Ambiance calme et tamisée samedi dernier à la Dynamo pour le set de Matt Elliott. Fini les structures drum’n’bass et les circonvolutions torturées de l’époque de Third Eye Foundation. Pour cette tournée qui l’emmènera, entre février et mars, des côtes bretonnes jusqu’aux rivages de la mer Egée, Matt Elliott se produit sur scène en compagnie de trois autres musiciens (guitare, batterie et contrebasse) et laisse une place prépondérante aux chansons de son dernier album, dark folk et envoûtant, Only Myocardial Infarction Can Break Your Heart. Le message est clair : bienvenue au club des coeurs brisés ! Personnellement je ne suis pas membre, mais on m’a quand même laissé entrer…

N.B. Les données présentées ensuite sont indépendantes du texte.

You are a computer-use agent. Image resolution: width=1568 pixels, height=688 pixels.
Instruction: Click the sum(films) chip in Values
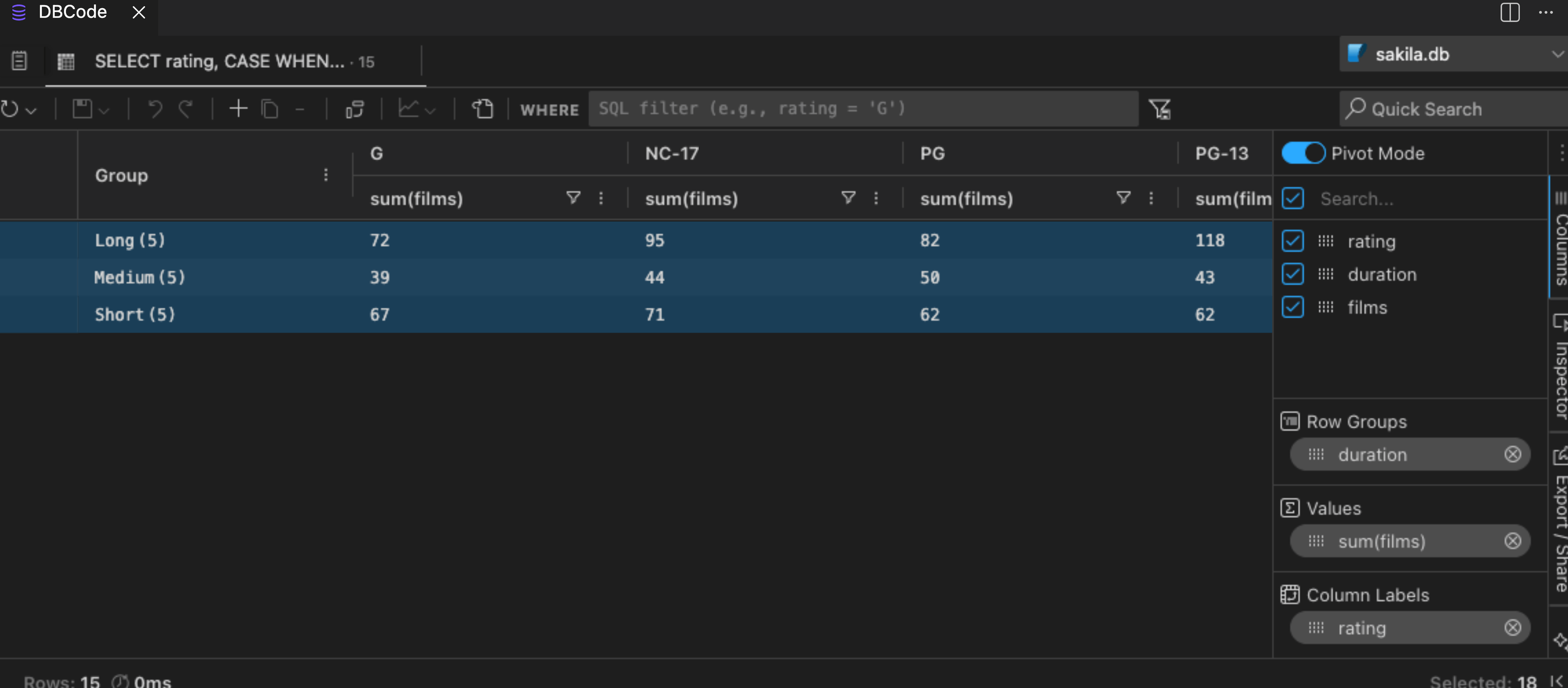pyautogui.click(x=1382, y=541)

Assis au centre de la scène, Matt Elliott égrène ses accords à la guitare électro-acoustique alors que bruits et grincements étranges commencent déjà à sourdre des autres instruments. En l’espace de quelques minutes, les musiciens étaient déjà parvenus à faire passer la Dynamo pour une vieille taverne de la côte anglaise avec houle mélancolique rehaussée d’un supplément de brumes. Après une reprise spectrale de I Put a Spell on You, le ton était définitivement donné. Chants de sirènes, sortilèges maritimes, histoires de naufragés. Black Heart Procession tessiture Leonard Cohen. Des sortes de chansons de marins et de coeurs chavirés lardées de maëlstroms électriques et de rafales free jazz. Le batteur faisait sonner ses peaux et ses cymbales comme les craquements d’un navire en pleine mer tandis que des barrissements étranges surgissaient à coups d’archet de l’énorme contrebasse – étonnamment, elle semblait d’ailleurs elle-même porter sur son ventre les graffitis au couteau de matelots solitaires. Lorsque le groupe nous a embarqués dans une longue version de The Right to Cry, les montées en forme de lame de fond rivalisaient sans problème avec les grandes torsions noise de Ghost ou Semtex ; sous le calme apparent couvait la tempête.
Dans son tee-shirt floqué supergonzo, Matt Elliott avait l’air ravi et le set s’est terminé sur des notes légèrement plus apaisées. Durant quelques minutes encore, sa guitare a divagué entre accords tsiganes et mélodies mariachis pour faire résonner, une dernière fois, les tourments des amants éconduits. Il fallait au moins ça pour nous faire entendre la complainte du marin et du noyé, la petite symphonie des amoureux naufragés. C’est clair, si tu as survécu à la douleur et au naufrage alors seul un infarctus du myocarde pourra te briser le coeur.